# Your instructions:
Filter the records below, keeping only lines with the string "profile".

(Stored data entries)
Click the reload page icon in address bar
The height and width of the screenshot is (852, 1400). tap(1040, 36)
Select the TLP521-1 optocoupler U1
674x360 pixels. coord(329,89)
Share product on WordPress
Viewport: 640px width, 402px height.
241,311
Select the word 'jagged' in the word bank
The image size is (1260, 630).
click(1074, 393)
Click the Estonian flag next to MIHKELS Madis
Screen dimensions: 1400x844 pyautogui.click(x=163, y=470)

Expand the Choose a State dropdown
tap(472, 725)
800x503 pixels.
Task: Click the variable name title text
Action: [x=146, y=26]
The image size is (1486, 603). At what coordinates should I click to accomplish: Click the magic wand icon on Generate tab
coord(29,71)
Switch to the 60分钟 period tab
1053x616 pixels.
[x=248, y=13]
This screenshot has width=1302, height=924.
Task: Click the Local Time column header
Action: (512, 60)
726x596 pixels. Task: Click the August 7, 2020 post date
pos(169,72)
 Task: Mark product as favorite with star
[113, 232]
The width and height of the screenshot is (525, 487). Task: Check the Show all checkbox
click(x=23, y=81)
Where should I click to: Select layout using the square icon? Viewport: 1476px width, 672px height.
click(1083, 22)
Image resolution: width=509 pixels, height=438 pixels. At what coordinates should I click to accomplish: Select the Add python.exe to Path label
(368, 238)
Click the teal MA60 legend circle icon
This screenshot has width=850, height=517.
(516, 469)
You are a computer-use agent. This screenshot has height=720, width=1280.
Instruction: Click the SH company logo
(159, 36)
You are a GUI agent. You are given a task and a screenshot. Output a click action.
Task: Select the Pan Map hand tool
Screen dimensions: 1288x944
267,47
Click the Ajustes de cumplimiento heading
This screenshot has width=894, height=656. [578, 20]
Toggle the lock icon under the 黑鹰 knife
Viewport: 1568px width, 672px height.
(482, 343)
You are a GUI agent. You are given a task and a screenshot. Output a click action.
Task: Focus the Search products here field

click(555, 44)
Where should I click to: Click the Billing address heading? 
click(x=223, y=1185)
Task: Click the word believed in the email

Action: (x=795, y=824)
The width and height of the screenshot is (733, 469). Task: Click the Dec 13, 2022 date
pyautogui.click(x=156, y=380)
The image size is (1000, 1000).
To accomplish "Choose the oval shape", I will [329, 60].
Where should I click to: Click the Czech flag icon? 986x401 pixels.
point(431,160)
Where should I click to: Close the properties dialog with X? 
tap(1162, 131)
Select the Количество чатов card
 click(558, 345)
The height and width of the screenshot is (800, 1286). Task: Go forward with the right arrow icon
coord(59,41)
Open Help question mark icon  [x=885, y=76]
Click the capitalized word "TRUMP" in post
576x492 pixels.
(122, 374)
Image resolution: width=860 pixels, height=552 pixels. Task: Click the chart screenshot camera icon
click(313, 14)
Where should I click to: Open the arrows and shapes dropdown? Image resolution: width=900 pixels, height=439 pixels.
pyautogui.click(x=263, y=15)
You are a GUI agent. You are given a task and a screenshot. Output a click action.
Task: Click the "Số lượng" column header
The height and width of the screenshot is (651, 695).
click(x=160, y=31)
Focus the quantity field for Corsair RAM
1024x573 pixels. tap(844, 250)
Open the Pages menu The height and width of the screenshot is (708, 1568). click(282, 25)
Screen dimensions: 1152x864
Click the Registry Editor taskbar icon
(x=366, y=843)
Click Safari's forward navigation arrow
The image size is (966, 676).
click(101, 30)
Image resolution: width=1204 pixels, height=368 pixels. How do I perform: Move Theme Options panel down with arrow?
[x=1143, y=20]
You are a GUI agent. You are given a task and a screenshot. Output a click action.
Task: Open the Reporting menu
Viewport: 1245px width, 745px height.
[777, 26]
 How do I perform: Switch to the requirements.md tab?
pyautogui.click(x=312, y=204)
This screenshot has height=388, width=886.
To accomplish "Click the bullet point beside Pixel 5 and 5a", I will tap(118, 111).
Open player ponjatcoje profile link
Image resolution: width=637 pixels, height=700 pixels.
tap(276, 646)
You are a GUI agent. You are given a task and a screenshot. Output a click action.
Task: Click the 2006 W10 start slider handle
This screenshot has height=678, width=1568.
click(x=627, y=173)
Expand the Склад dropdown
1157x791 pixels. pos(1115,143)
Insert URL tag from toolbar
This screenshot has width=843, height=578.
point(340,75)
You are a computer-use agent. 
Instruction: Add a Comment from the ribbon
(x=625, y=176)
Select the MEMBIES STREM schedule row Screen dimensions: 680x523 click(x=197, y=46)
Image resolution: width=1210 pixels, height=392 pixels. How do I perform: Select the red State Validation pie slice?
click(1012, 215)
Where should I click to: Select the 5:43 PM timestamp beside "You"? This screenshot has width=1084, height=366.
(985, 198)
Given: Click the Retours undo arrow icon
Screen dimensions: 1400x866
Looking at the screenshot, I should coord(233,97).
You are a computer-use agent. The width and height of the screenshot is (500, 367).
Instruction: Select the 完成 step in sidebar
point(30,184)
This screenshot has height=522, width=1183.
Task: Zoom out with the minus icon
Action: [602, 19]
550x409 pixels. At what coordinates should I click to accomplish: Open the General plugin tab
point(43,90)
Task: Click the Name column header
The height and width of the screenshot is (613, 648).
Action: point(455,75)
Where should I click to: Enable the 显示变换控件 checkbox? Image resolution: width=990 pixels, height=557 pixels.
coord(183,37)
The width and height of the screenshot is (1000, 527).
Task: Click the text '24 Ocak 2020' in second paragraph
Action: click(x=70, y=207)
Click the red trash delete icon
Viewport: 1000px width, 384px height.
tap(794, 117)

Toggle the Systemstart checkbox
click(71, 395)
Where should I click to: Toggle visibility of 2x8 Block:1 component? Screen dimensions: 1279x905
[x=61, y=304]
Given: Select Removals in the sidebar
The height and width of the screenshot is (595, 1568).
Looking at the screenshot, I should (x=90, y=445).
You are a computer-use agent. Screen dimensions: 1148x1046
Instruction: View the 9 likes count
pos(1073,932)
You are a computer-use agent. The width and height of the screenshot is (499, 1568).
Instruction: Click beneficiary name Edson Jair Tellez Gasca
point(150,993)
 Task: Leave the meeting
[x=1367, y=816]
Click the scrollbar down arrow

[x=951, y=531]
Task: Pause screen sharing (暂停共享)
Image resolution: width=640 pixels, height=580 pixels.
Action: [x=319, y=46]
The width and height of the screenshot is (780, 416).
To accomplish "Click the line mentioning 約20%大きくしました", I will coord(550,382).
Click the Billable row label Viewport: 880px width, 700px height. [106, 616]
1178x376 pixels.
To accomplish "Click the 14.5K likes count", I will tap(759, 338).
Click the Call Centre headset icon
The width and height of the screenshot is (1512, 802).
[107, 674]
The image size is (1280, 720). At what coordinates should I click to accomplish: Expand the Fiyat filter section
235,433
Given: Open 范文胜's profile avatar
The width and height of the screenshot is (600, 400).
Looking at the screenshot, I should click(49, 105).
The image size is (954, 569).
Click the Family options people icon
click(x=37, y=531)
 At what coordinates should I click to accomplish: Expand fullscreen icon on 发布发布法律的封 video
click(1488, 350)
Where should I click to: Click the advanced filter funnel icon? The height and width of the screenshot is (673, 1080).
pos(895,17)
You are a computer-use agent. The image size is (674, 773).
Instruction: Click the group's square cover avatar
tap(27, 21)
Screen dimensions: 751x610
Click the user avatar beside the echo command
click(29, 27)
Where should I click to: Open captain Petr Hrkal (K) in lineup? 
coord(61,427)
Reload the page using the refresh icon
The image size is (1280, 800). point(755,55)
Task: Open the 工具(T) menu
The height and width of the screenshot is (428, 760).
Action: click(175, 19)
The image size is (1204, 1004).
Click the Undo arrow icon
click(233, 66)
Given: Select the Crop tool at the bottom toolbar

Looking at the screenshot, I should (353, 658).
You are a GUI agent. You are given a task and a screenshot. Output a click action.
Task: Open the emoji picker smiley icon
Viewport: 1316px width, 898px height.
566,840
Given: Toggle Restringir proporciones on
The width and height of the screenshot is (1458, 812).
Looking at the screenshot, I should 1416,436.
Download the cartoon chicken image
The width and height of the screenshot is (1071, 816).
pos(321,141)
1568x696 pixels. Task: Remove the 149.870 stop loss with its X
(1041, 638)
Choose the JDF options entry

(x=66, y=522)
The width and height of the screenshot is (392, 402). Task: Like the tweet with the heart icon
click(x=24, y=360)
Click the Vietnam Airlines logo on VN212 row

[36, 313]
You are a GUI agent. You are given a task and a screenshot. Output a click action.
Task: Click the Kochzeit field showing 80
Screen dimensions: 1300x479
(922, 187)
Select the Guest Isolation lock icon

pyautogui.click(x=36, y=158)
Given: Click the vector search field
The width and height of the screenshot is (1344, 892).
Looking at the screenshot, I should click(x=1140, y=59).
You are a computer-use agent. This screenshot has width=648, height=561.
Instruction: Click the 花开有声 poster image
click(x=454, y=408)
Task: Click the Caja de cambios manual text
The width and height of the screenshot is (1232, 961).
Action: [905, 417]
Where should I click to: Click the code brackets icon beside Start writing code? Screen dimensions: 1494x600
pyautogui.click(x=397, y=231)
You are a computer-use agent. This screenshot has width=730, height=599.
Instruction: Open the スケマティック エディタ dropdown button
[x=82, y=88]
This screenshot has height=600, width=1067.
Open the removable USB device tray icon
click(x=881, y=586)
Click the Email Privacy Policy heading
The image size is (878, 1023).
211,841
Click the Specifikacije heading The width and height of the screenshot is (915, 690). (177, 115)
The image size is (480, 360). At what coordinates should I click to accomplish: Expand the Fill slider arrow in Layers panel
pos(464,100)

# Response box:
Open player ponjatcoje profile link
Given: Open 范文胜's profile avatar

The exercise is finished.